📷 Image Credits: Benzinga India
The Stanley Lifestyles IPO, valued at ₹200 crore, is currently open for subscription and is set to close today, Tuesday, June 25. The public offering consists of a fresh issue and an offer for the sale of 9,133,454 equity shares by the promoters and shareholders.
On the final day of bidding, the Stanley Lifestyles IPO has received a robust response from investors, with a total subscription of 96.98 times. The non-institutional investors’ portion is subscribed 119.52 times, while the retail investors’ category has seen a subscription rate of 19.21 times. The Qualified Institutional Buyers (QIBs) have shown significant interest and subscribed 222.10 times to their designated portion.
The IPO’s allocation structure reserves 50% of the shares for QIBs, 15% for Non-Institutional Investors (NIIs), and 35% for Retail Investors, ensuring a broad investor base. The GMP of the Stanley Lifestyles IPO is currently reported at ₹177, showing a jump from the earlier ₹167. With the IPO’s price band set at ₹369, the expected listing price is ₹546, indicating a potential gain of around 48% on the listing. However, it’s important to note that while GMPs can provide some insight into market sentiment, they may not always accurately predict a stock’s performance upon listing.
To raise funds for opening new stores and acquiring new machinery and equipment, the Stanley Lifestyles IPO aims to collect capital. The company plans to open 24 new stores in Delhi, Tamil Nadu, Telangana, and Maharashtra through its subsidiaries between 2025 and 2027.

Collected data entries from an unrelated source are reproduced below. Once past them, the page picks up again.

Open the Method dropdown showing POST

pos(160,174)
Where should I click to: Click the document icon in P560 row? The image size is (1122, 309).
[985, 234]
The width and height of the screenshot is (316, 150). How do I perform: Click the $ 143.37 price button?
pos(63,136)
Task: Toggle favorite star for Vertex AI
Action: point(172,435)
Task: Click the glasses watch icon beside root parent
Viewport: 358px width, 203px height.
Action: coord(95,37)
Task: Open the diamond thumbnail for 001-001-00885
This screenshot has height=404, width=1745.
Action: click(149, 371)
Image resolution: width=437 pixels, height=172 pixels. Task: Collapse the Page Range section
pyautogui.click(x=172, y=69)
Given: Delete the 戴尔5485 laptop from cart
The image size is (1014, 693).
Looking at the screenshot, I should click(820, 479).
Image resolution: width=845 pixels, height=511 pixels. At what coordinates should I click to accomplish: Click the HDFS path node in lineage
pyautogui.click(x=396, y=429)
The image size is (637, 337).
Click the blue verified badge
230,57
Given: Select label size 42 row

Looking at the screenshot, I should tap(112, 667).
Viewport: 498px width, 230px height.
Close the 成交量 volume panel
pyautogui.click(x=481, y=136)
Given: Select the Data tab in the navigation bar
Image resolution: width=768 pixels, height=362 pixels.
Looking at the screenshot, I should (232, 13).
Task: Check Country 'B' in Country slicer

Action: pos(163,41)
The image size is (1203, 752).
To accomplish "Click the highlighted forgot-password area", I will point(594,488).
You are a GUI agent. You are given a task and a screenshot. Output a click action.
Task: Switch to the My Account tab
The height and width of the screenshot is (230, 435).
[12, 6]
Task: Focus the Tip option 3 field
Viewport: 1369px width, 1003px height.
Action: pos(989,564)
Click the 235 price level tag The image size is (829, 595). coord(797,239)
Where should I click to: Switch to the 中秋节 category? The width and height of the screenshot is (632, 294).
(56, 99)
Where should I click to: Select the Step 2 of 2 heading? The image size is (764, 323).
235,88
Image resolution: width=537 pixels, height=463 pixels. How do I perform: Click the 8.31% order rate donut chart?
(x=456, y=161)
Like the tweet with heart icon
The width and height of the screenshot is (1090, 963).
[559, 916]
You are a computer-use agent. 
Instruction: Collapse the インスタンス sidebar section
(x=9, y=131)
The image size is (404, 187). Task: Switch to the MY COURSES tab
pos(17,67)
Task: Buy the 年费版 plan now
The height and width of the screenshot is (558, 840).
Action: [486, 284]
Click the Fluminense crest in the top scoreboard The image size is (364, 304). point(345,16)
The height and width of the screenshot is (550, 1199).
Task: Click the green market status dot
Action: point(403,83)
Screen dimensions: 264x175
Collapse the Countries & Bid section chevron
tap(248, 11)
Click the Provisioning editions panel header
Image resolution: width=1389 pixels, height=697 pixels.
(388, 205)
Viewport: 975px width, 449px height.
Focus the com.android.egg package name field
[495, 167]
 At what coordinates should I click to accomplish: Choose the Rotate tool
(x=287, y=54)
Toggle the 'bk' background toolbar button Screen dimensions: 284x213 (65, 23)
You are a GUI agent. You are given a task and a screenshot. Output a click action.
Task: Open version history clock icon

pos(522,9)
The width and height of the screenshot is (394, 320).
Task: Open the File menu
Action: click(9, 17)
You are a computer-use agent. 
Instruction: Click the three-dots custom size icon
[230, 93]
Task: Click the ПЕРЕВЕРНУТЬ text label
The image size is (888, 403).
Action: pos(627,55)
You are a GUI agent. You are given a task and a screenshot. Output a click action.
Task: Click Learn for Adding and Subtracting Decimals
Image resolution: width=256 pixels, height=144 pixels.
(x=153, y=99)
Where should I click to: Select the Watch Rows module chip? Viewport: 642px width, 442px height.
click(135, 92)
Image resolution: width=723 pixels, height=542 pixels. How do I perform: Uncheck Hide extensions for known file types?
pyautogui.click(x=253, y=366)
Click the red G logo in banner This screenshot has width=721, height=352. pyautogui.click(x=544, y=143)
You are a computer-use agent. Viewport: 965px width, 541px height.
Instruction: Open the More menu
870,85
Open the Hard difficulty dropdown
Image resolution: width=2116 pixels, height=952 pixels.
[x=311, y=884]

Before the IPO launch, Stanley Lifestyles successfully secured over ₹161 crores from anchor investors. The company’s shares are scheduled for allotment tomorrow, Wednesday, June 26, with tentative listing dates on both the BSE and NSE set for June 28. Established in 2007, Stanley Lifestyles Limited specializes in designing and producing super-premium, luxury, and ultra-luxury furniture marketed under its brand ‘Stanley’.